Complete step by step answer:
We have the given expression:
\[3\left( {{x}^{2}}-1 \right)-\left( {{x}^{2}}-7x+10 \right)\]
First, we need to multiply 3 to \[{{x}^{2}}-1\], we get
\[3{{x}^{2}}-3-\left( {{x}^{2}}-7x+10 \right)\]
Open the bracket and distribute the negative sign to \[\left( {{x}^{2}}-7x+10 \right)\], we get
\[3{{x}^{2}}-3-{{x}^{2}}+7x-10\]
Combine the like terms in an expression, we get
\[2{{x}^{2}}+7x-13\]
Trying to factorize the expression by splitting the middle term, and hence we find it is not possible i.e. no two such factors can be found. Now, we solve the resultant quadratic equation by quadratic formula: Given quadratic equation,
\[2{{x}^{2}}+7x-13\]
The quadratic formula provides the solution for the quadratic equation:
\[a{{x}^{2}}+bx+c=0\]
In which a, b and c are the coefficient of respectively terms in the quadratic equation, as follows:
Roots of the quadratic equation= \[\dfrac{-b\pm \sqrt{{{b}^{2}}-4ac}}{2a}\]
Determine the quadratic equation’s coefficients a, b and c:
The coefficient of the given quadratic equation \[2{{x}^{2}}+7x-13\] are,
$a = 2\\
\Rightarrow b = 7\\
\Rightarrow c = -13$

Plug these coefficient into the quadratic formula:
\[\dfrac{-b\pm \sqrt{{{b}^{2}}-4ac}}{2a}=\dfrac{-7\pm \sqrt{{{7}^{2}}-\left( 4\times 2\times \left( -13 \right) \right)}}{2\times 2}\]
Solve exponents and square root, we get
\[\dfrac{-7\pm \sqrt{{{7}^{2}}-\left( 4\times 2\times \left( -13 \right) \right)}}{2\times 2}\]
\[\Rightarrow\dfrac{-7\pm \sqrt{49-\left( 4\times 2\times \left( -13 \right) \right)}}{2\times 2}\]
Performing any multiplication and division given in the formula,
\[\dfrac{-7\pm \sqrt{49-\left( 8\times \left( -13 \right) \right)}}{4}\]
\[\Rightarrow\dfrac{-7\pm \sqrt{49-\left( -104 \right)}}{4}\]
\[\Rightarrow\dfrac{-7\pm \sqrt{49+104}}{4}\]
\[\Rightarrow\dfrac{-7\pm \sqrt{153}}{4}\]

To get the result,
Let \[x=\dfrac{-7\pm \sqrt{153}}{4}\],
Simplifying the \[\sqrt{153}\], we get
The prime factorization is \[{{3}^{2}}\times 17\]
Therefore,
\[\sqrt{153}=3\times \sqrt{17}\]
Now, solve the equation for \[x\],
\[x=\dfrac{-7\pm 3\times \sqrt{17}}{4}\]
Possible value of \[x\] are,
\[x=\dfrac{-7+3\times \sqrt{17}}{4}\] and \[x=\dfrac{-7-3\times \sqrt{17}}{4}\]
\[\Rightarrow x=\dfrac{-7+3\times 4.123}{4}\] and \[x=\dfrac{-7-3\times 4.123}{4}\]
\[\Rightarrow x=\dfrac{-7+12.369}{4}\] and \[x=\dfrac{-7-12.369}{4}\]
\[\Rightarrow x=\dfrac{5.369}{4}\] and \[x=\dfrac{-19.369}{4}\]
\[x=1.342\] and \[x=-4.842\]

Therefore, the possible values of \[x\] are 1.342 and -4.842.
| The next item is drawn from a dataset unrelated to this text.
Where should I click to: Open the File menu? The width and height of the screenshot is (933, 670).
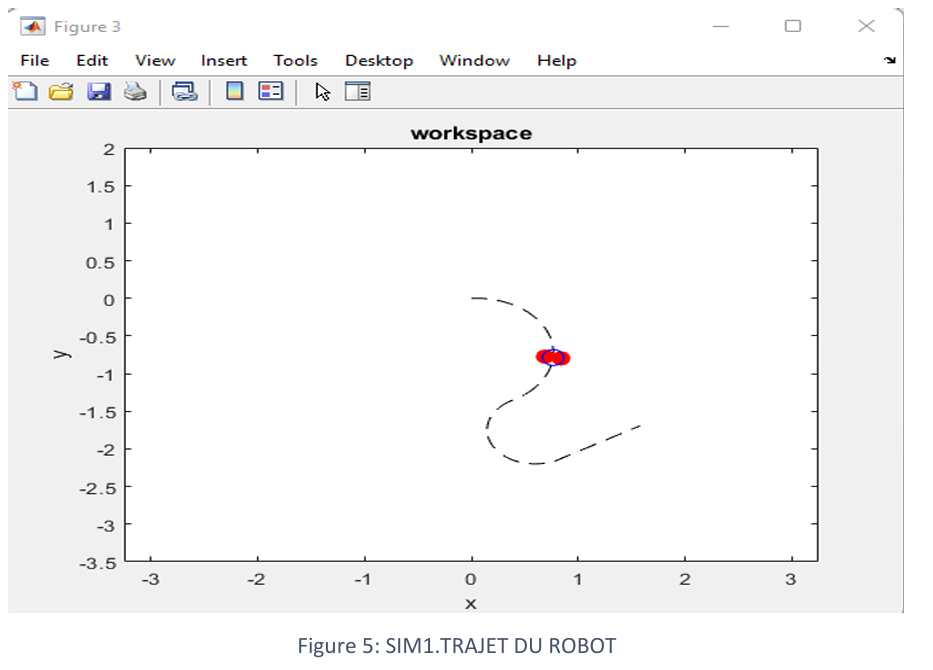click(35, 61)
Note:To solve or evaluation these types of expression, we need to know about the:
Solving quadratic equations using the formula
-Simplifying radicals
-Find prime factors
-The general form of quadratic equation is \[a{{x}^{2}}+bx+c=0\], where a, b and c are the numerical coefficients or constants, and the value of \[x\] is unknown one fundamental rule is that the value of a, the first constant can never be zero.